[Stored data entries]

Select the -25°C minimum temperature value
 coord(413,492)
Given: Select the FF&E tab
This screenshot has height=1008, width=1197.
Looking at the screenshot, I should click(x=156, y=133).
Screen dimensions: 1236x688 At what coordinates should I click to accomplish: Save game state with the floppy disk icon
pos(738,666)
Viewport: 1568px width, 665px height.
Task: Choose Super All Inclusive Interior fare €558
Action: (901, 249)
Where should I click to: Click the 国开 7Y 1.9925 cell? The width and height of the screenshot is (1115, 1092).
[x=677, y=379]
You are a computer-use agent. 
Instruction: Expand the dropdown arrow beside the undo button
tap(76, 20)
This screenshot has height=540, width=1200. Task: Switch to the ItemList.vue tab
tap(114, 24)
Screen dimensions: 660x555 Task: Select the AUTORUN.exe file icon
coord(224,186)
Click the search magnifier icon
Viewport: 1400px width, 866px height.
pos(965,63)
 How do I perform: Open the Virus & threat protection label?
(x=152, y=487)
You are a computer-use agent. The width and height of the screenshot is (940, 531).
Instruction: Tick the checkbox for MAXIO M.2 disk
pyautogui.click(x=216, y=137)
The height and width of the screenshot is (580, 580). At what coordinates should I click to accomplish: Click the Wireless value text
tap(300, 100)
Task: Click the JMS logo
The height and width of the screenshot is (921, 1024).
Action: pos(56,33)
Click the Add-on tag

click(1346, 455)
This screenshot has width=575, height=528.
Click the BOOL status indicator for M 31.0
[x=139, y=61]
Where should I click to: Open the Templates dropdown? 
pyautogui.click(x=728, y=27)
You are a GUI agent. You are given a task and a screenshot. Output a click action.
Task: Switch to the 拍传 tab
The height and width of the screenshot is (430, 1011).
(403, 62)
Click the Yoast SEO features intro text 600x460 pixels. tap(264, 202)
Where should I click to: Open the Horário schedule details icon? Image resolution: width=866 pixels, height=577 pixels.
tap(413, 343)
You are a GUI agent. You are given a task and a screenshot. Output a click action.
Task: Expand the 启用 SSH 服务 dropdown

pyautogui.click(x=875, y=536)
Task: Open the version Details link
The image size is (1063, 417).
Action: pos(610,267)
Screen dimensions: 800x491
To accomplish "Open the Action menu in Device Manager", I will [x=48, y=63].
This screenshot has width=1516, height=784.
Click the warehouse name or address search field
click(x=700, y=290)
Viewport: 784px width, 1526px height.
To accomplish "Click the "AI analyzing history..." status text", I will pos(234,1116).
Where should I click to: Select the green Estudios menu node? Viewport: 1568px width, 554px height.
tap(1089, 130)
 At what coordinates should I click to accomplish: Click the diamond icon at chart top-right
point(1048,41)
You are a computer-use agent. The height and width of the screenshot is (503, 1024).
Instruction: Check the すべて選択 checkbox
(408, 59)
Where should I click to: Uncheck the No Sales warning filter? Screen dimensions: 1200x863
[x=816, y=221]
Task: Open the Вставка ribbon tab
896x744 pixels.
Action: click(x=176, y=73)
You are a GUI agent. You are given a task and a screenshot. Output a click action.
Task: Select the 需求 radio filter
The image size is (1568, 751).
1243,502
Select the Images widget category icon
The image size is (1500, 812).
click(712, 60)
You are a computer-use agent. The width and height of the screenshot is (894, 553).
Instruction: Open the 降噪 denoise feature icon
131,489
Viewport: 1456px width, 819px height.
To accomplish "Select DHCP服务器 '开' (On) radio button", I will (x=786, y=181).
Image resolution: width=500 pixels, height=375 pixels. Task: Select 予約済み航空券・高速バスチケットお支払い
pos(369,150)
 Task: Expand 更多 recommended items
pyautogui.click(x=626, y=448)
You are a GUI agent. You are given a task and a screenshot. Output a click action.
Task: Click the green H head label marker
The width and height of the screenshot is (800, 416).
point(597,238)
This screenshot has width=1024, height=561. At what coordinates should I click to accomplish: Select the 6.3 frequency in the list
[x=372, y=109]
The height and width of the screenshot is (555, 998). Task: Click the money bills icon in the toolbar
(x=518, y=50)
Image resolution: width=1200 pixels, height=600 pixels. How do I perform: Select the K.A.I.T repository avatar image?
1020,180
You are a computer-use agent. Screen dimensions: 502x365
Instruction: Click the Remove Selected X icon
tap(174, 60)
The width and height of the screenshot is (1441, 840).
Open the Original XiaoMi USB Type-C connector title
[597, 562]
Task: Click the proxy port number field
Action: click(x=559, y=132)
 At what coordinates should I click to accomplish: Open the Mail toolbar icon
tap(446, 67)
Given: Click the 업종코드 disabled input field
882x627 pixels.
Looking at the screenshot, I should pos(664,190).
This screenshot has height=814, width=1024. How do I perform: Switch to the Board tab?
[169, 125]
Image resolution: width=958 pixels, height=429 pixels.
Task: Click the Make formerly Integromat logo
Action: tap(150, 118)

Work to be completed = Please show, exactly as written, every line above that contains the word "will".

Worked solution =
To accomplish "Open the Action menu in Device Manager", I will [x=48, y=63].
To accomplish "Click the "AI analyzing history..." status text", I will pos(234,1116).
To accomplish "Select DHCP服务器 '开' (On) radio button", I will (x=786, y=181).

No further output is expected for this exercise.